GOAL OF THE EXERCISE: What is wanted is an exact copy of the lines from the top of the listing through the line containing "Given: Click the green".
MATERIAL SUPPLIED Block Start
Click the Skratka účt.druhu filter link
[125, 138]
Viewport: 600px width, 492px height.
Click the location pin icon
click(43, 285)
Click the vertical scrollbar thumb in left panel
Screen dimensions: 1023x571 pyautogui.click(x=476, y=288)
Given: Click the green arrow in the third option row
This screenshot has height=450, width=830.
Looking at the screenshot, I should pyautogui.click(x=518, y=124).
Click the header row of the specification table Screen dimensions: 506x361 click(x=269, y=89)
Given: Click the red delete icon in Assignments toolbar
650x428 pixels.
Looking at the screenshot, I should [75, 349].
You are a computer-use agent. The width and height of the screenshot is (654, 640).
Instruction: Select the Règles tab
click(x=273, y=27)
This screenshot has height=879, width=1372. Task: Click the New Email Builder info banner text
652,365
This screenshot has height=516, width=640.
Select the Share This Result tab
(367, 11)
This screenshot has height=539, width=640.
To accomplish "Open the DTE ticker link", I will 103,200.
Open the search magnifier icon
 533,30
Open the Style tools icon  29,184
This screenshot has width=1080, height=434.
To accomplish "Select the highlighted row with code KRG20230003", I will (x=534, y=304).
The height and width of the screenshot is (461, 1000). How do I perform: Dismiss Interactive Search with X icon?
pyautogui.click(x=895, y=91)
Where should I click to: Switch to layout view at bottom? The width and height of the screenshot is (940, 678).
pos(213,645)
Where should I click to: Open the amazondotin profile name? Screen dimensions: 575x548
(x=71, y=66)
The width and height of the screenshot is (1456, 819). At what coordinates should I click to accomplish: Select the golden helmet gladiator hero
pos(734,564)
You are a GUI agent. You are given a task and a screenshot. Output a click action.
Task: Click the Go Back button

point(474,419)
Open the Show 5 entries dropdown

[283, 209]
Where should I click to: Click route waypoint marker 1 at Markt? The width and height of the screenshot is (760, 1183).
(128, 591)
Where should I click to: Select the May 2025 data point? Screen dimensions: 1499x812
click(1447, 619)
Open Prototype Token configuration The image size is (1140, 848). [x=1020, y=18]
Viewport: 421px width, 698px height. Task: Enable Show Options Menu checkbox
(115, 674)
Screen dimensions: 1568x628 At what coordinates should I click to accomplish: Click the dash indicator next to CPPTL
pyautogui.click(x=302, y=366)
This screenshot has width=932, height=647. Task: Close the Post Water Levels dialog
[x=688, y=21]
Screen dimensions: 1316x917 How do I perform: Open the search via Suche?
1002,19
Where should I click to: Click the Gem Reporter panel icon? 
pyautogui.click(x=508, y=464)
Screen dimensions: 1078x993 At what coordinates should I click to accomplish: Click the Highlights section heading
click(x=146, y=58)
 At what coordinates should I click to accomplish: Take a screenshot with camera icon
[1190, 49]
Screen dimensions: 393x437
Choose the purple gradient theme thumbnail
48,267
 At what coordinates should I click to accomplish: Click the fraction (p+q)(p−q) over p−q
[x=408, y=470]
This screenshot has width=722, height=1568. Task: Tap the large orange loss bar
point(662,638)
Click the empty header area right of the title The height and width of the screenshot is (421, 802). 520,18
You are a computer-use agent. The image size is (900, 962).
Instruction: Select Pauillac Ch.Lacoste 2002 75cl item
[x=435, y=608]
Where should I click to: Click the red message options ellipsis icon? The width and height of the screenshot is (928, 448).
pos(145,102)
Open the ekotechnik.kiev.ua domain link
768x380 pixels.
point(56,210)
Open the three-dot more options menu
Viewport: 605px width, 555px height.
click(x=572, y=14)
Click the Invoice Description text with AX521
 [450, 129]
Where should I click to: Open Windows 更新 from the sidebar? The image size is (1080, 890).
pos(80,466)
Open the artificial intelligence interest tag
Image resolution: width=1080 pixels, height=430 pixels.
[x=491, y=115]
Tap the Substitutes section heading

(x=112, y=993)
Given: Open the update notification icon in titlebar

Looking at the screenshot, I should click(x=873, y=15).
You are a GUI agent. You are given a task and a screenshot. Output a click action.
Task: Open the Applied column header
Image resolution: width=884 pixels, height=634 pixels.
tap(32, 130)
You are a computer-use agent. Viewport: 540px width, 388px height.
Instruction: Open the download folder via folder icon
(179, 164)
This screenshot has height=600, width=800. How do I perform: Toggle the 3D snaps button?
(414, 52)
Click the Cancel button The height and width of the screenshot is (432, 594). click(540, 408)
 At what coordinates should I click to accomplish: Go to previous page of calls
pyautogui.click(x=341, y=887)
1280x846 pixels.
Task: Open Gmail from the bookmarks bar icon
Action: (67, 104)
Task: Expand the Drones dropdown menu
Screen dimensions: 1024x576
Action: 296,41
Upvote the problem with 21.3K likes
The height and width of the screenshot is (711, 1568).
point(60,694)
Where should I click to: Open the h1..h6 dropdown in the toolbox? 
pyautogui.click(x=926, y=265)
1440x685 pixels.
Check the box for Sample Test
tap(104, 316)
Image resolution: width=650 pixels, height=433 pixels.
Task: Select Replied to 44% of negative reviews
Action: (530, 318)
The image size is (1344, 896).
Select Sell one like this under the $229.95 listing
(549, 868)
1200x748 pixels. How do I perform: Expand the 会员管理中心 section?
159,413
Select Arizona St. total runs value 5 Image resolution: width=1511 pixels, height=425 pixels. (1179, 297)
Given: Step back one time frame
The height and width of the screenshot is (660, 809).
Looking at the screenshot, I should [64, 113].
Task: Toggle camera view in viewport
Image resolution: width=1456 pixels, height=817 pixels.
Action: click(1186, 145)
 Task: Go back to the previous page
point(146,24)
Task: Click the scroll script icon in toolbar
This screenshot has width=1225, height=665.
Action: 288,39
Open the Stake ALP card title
MATERIAL SUPPLIED Block End
OUTPUT BELOW:
Click the Skratka účt.druhu filter link
[125, 138]
Viewport: 600px width, 492px height.
Click the location pin icon
click(43, 285)
Click the vertical scrollbar thumb in left panel
Screen dimensions: 1023x571 pyautogui.click(x=476, y=288)
Given: Click the green arrow in the third option row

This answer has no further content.